__WHAT YOU ARE ASKED TO DO__. Rewrite the text lines of all the material below as a numbered list. Skip any blank lines and leave out the pictures.

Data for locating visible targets
********

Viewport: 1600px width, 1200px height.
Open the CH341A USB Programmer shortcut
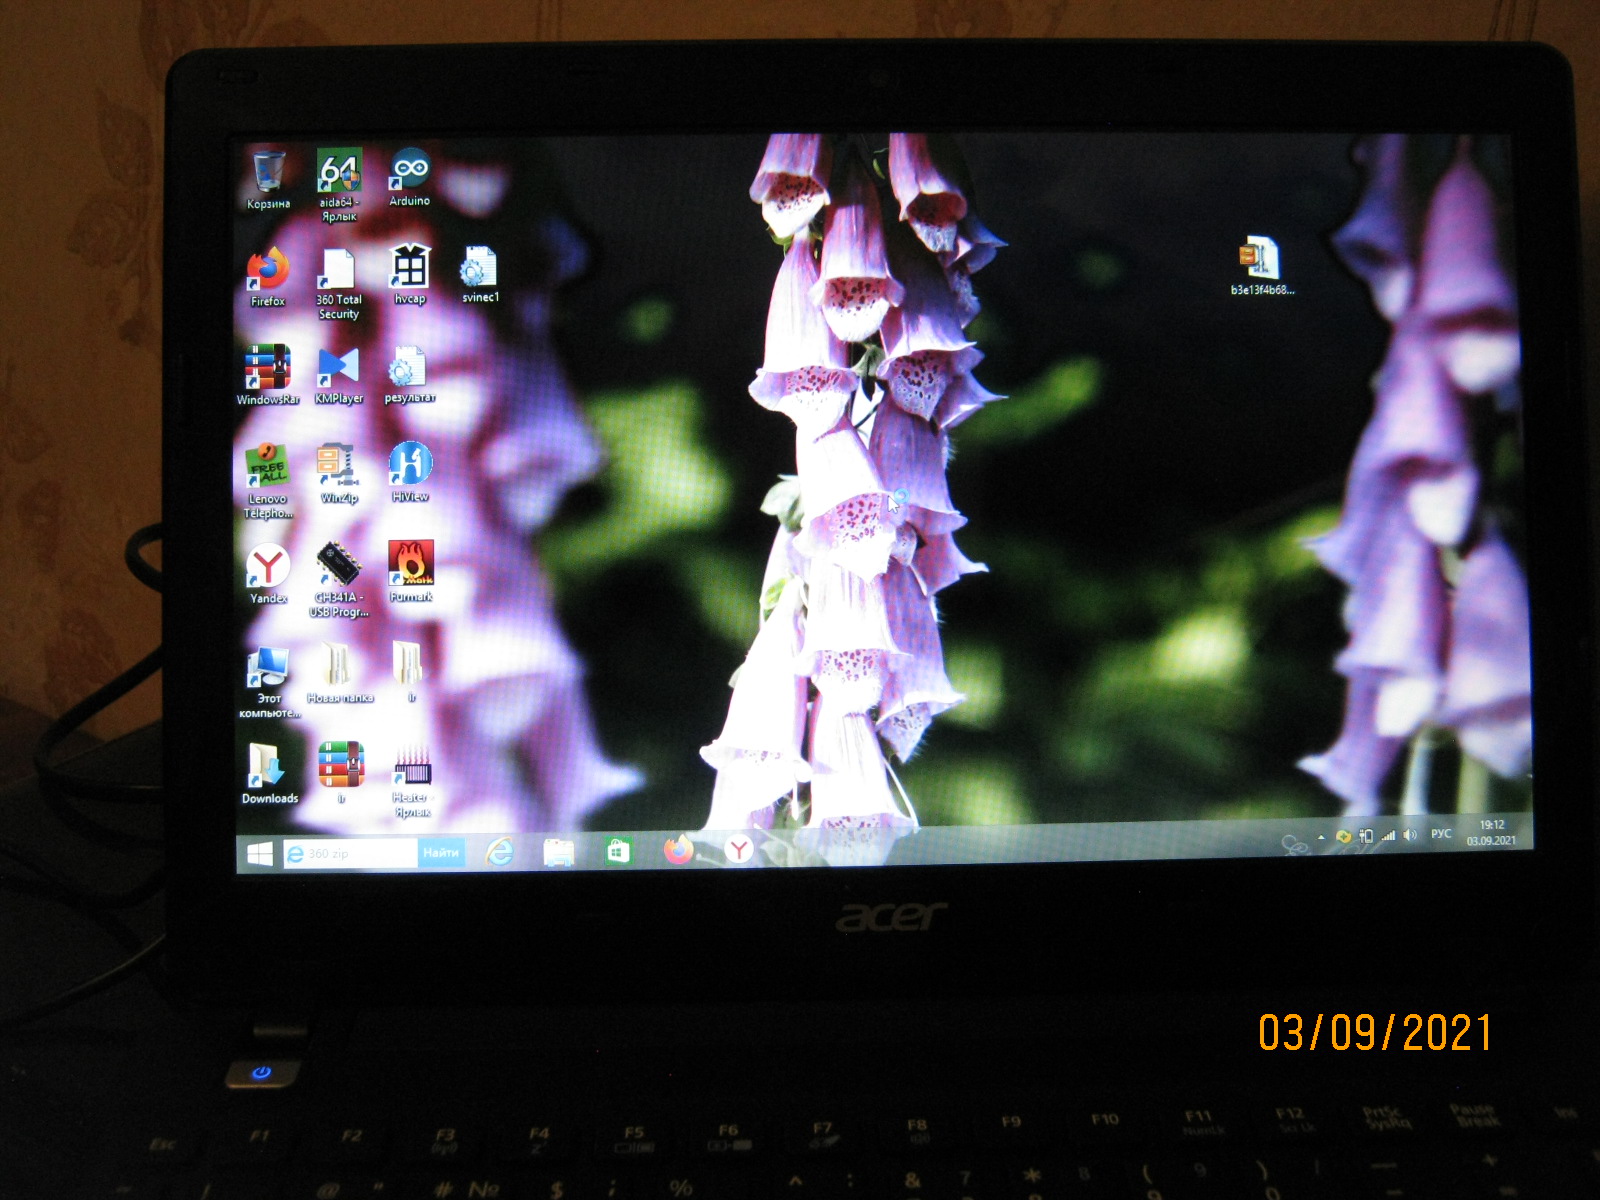(x=338, y=567)
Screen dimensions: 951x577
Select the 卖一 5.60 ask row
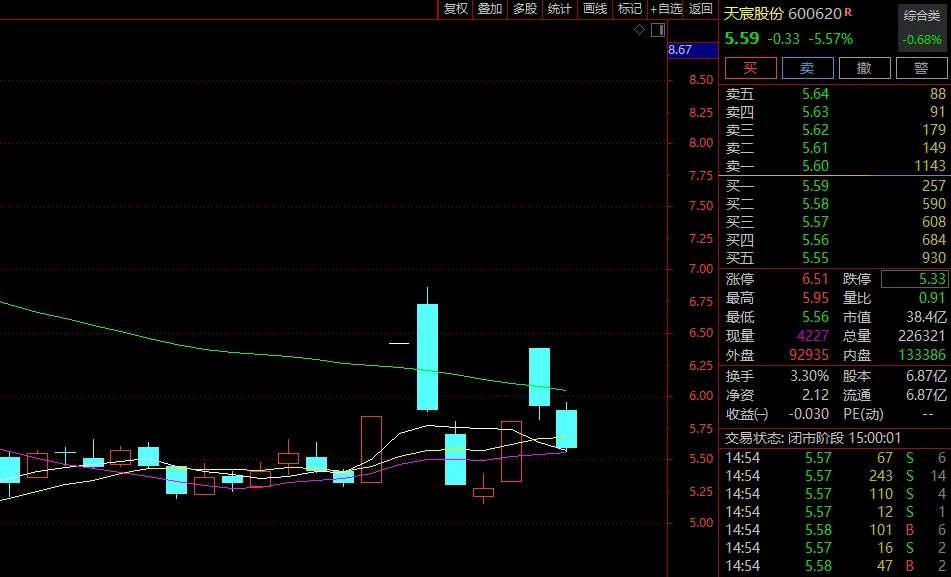[834, 166]
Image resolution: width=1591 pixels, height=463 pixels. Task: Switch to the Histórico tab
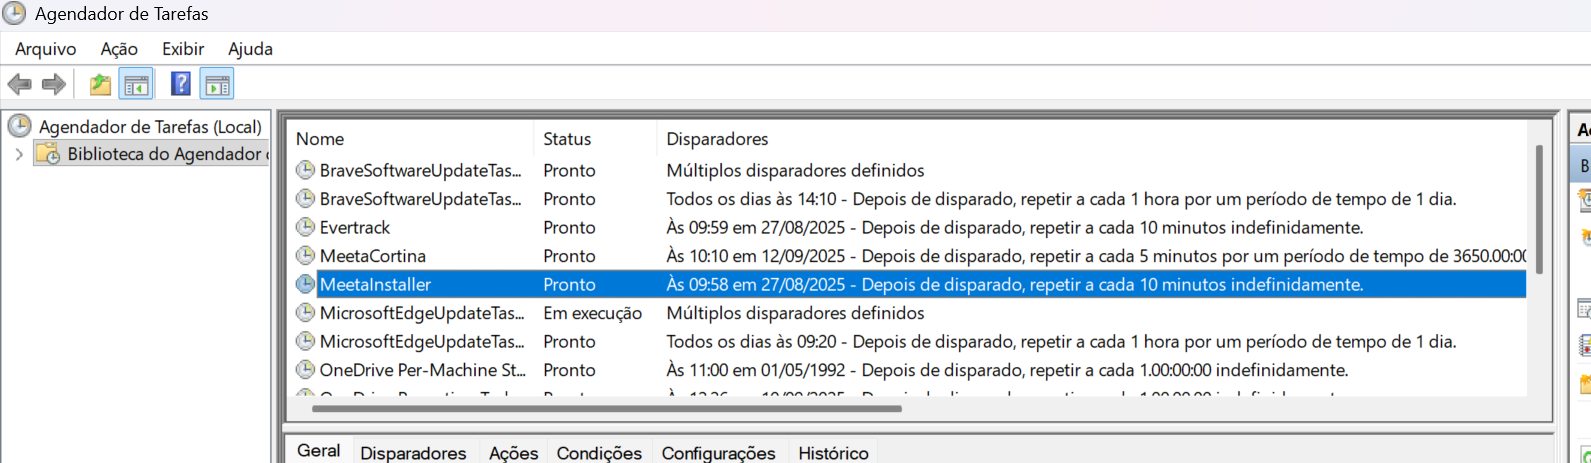tap(833, 453)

********

__FULL ANSWER__.
1. Viewport: 1600px width, 1200px height.
2. Open the CH341A USB Programmer shortcut
3. (x=338, y=567)
4. Screen dimensions: 951x577
5. Select the 卖一 5.60 ask row
6. [834, 166]
7. Image resolution: width=1591 pixels, height=463 pixels. Task: Switch to the Histórico tab
8. tap(833, 453)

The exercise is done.